A big rollbar-style anchor on a bow roller is now synonymous with cruising. They are efficient in many types of bottoms and reliably rotate or reset when the wind and tide change. Unfortunately, they are shaped awkward and are difficult to stow anywhere other than a bow roller. Lacking this, many smaller boats, both sail and power, are forced to store the anchor in either a shallow bow locker, a snag-prone railing bracket, or in a lazarette.
Shallow anchor lockers on many small boats only allow enough room for a Danforth-style anchor, a folding fishermen, or a Northill utility anchor, which has been out of production for many years.
Mantus first developed a no-tool knockdown mechanism for the Mantus dinghy anchor (See PS December 2015, Dinghy Anchors: Big Anchor Tech Scaled Down).

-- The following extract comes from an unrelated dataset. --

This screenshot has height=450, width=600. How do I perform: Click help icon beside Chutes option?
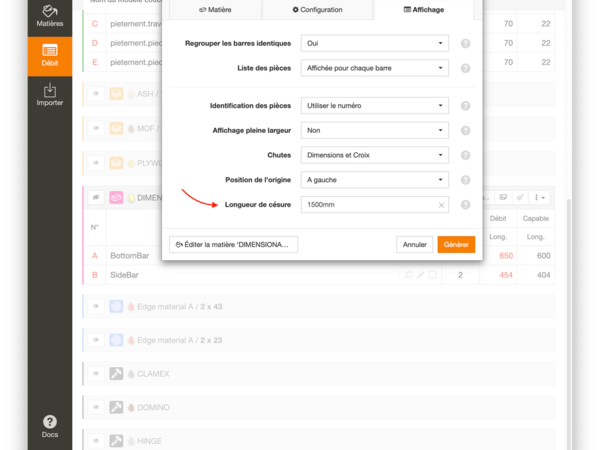coord(466,155)
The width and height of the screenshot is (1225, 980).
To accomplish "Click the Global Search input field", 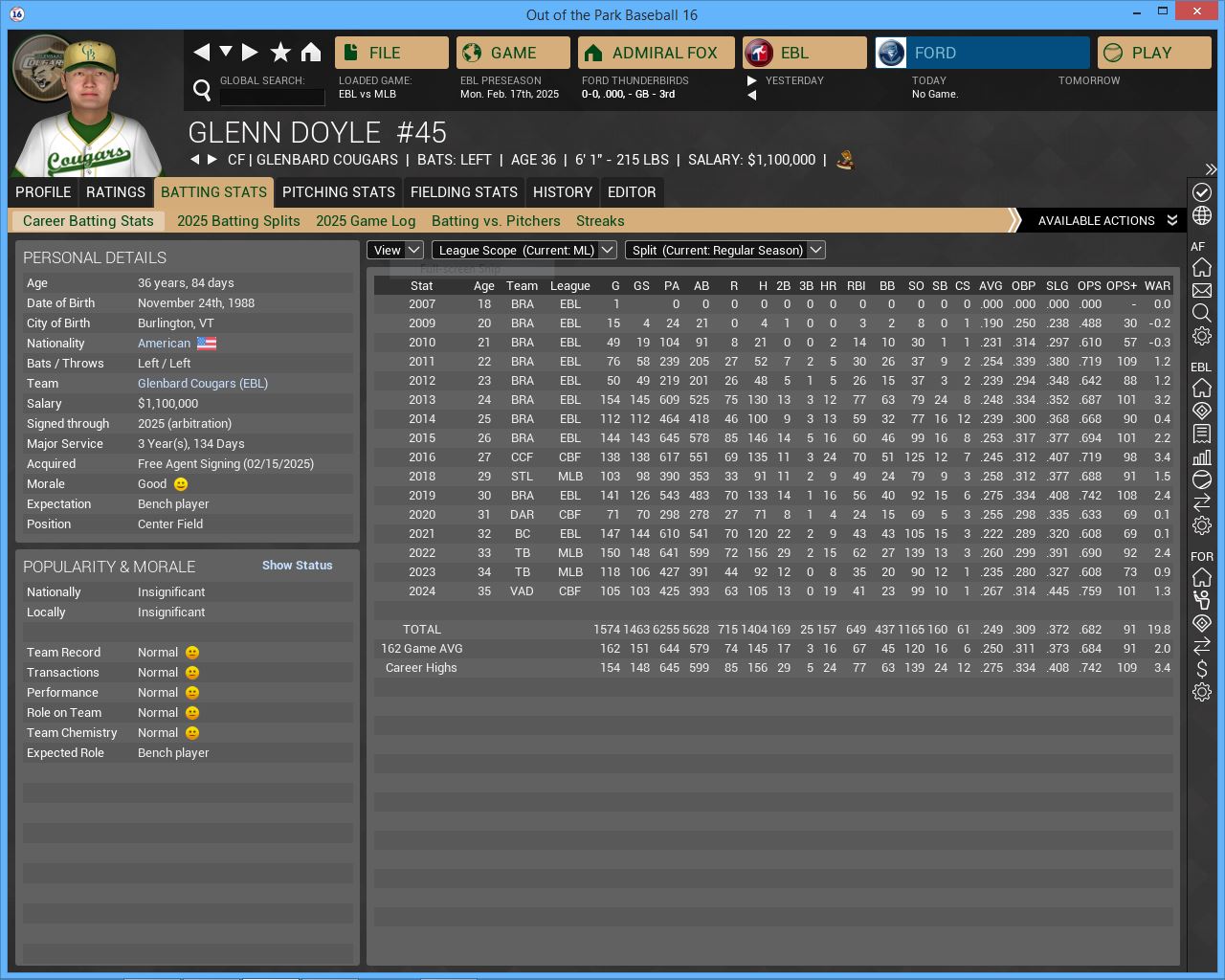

A year ago, they provided us with a prototype of a 9-pound and 13-pound versions, attaching the shank to the fluke and the roll bar to the fluke using oversize studs in place of bolts.
To disassemble, the rollbar is pulled to one side to disengage a headed stud at each end from a slotted hole. The shank is removed from the fluke by pulling a spring-loaded retaining pin and sliding the shank aft. The entire operation takes about 30 seconds.
Lloyds standards for very high holding (VHH) anchors require the anchor to hold 50 times its weight at a point one third of the distance between the tip of the fluke and the shank attachment without distortion. We tested the Mantus dinghy anchor to 100 times its weight and the 13-pound anchor to 50 times its weight; both held without permanent distortion. We did not test for side loading, other than rigorous yaw testing, which did not harm the unit.
We’ve been using the 13-pound prototype for one season on our Corsair F-24 test boat. We’ve subjected both the 2-pound and 13-pound folding Mantus anchors to severe yawing, 180 degree reversals, and overloads countless times, wondering if the stud mechanism might come loose, but it never has.
Fine sand often makes the pin and stud mechanism a little sticky, but it never jammed solid. However, the rollbar became sprung after about 50 uses, the result of forcing it when slightly stuck.
Without the spring tension to hold it in place, the rollbar was no longer securely held. This is not something weve experienced with the smaller version of the anchor, which has seen far more extensive use. We reported our findings to Mantus, who said they had no immediate plans to introduce the anchor to the market, as it was still in development.
We like the idea of being able to set a roll-bar style anchor from a small boat, but were still searching for the perfect anchor that will lie flat in a locker.